The African Diasporans’ Dinner Table in the Age of Covid-19


Life has changed since Covid-19. Life will not be the same when the Corona Virus pandemic ends.
The fallout of the pandemic has manifested in many ways. One of the key measures taken by governments across the world to tackle the pandemic was by imposing lockdown on towns and cities. The lockdown meant the restriction of movement of people except for essential work and travel needs. Lockdown also meant the closure of most businesses not providing essential services.

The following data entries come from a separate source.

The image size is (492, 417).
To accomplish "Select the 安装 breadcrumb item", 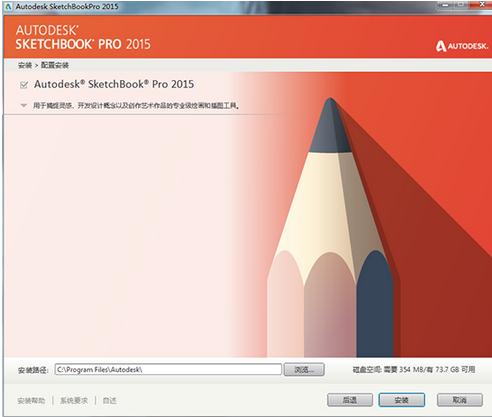I will (x=25, y=65).
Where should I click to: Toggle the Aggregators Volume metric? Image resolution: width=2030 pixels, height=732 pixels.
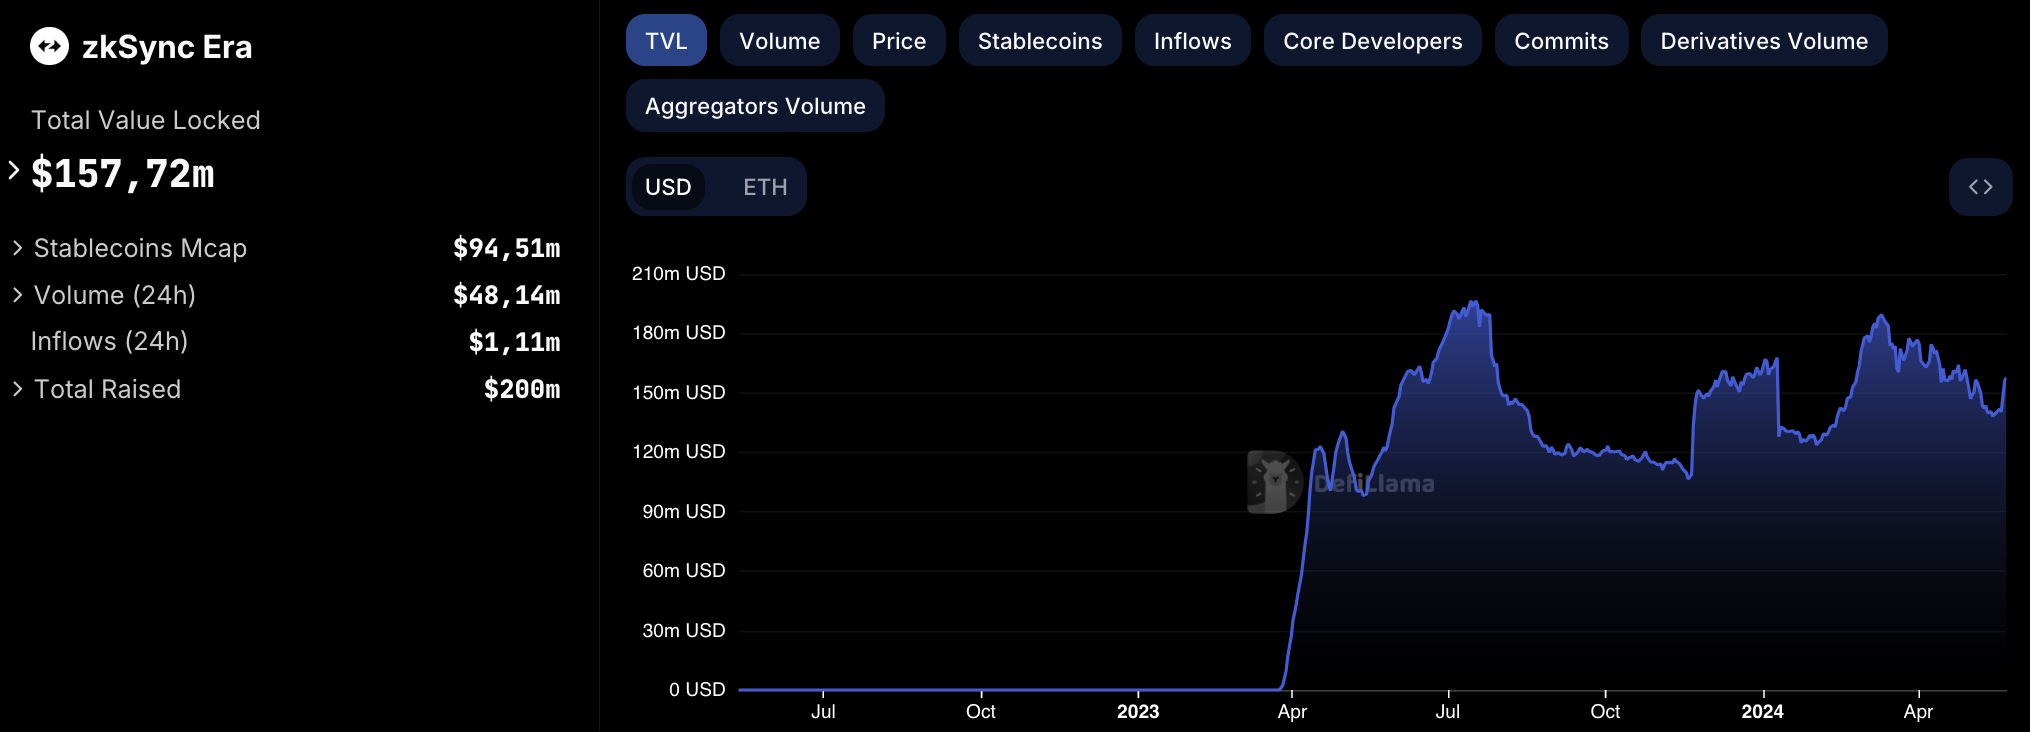pos(755,106)
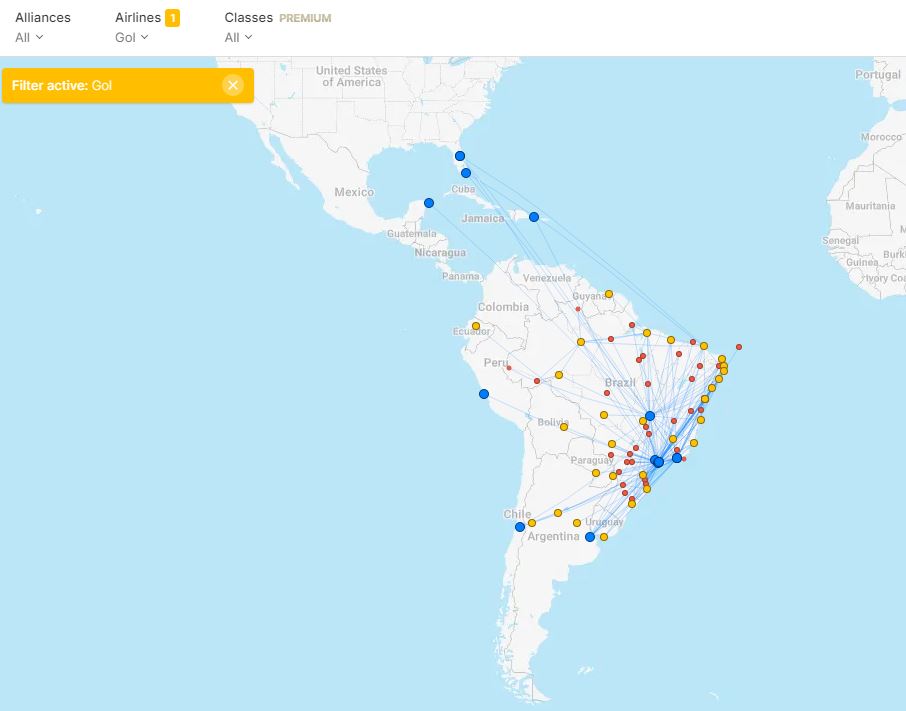
Task: Select the blue airport marker in Mexico
Action: coord(429,203)
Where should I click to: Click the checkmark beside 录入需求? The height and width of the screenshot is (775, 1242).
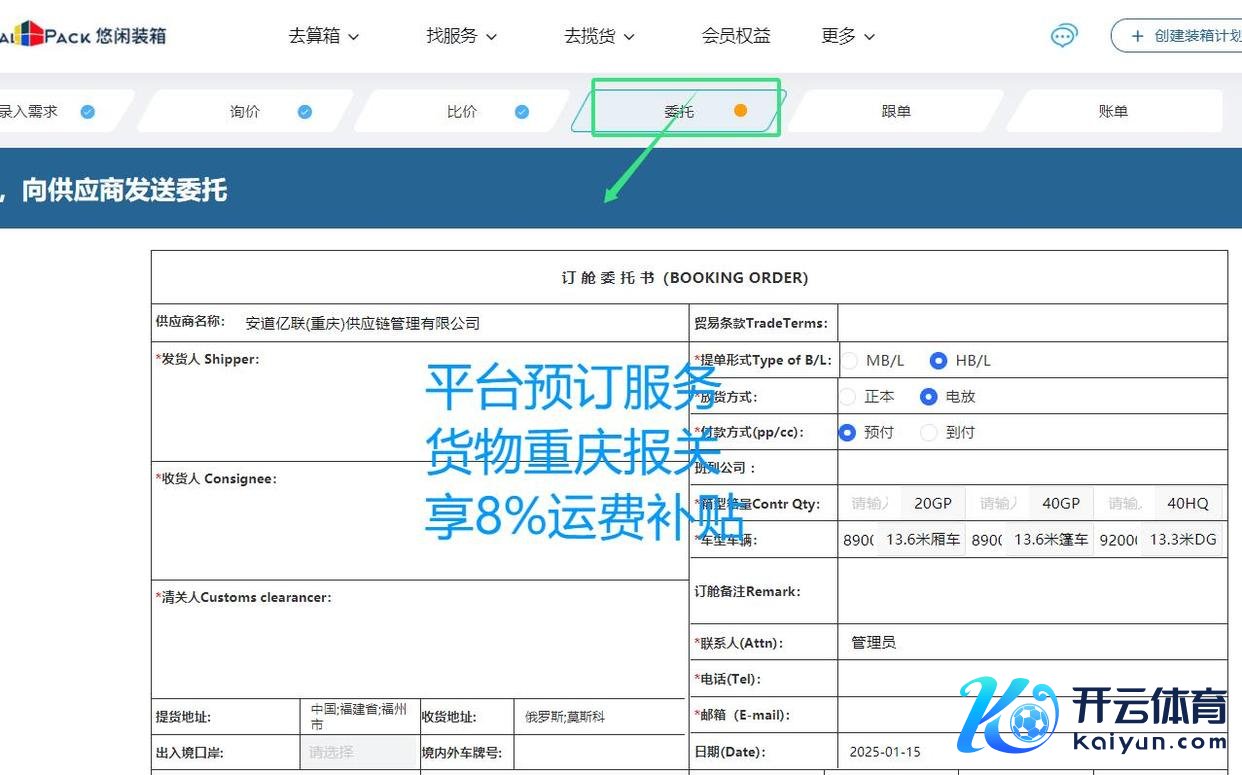pos(88,112)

For many in the Diaspora the effect of lockdown was both general and specific. General, in the sense that they were affected by the requirements to comply with the lockdown. Specifically, the lockdown brought forth two groups of Diasporas in respect of the way they consumed African food. The first group includes the ‘Occassioners’ who use African food sparingly. The second group is the ‘Hardcore’ of consumers whose daily culinary choices revolve around staple and experimental African dishes. They can’t live one day without something from ‘Mama Africa’, the ubiquitous pot of delicacies that remind them of home.

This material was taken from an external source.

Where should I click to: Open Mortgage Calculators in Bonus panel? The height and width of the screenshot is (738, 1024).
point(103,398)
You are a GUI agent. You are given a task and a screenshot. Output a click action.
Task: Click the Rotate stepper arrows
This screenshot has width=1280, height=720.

What are they going to do under Covid-19 restrictions?
In most African communities, the purveyors of African food are usually some distance away. In places like Canada, the USA and parts of Europe, people travel considerable distances to buy their supplies. A lockdown restricting travel was bound to affect what is available to African dinner tables if they run out. Thankfully food suppliers are considered part of Essential services during the lockdown. It appears that most people can get the stuff they use for their African dishes. Some suppliers are offering take away and online services. That’s sorted then? For now.

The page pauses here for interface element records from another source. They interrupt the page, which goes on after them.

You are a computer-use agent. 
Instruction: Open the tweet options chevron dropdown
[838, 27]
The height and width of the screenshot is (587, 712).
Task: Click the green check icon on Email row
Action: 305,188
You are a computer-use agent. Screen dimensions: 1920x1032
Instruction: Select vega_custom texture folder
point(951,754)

On a sanguine note, baking yeast disappeared from the shelves in the United Kingdom as panic over the availability of bread led people to stock up on flour and other baking ingredients. For some Africans in the Diaspora it has meant the inability to make one or two delicacies. Such as Nigerian Puff-Puff’. That is a hard pill for many to swallow because Puff-Puff is the ultimate comfort food when you are in isolation.
So far so good. What happens if the lookdown carries on for longer? For many African countries, temporary cessation export of their food and cash crops is one of the immediate impacts of Covid-19. The good thing is that most cargo flights are continuing to move goods between countries.
This means that staple foods from Africa are still arriving at ports in the Diaspora. Many governments are mindful of keeping economic activity going during this challenging period.
A clear consequence of this is the risk to supply of food staples to the diaspora markets. Recent investigations show that shortages of popular items have not yet occurred. This is most likely due to advance orders and inventory.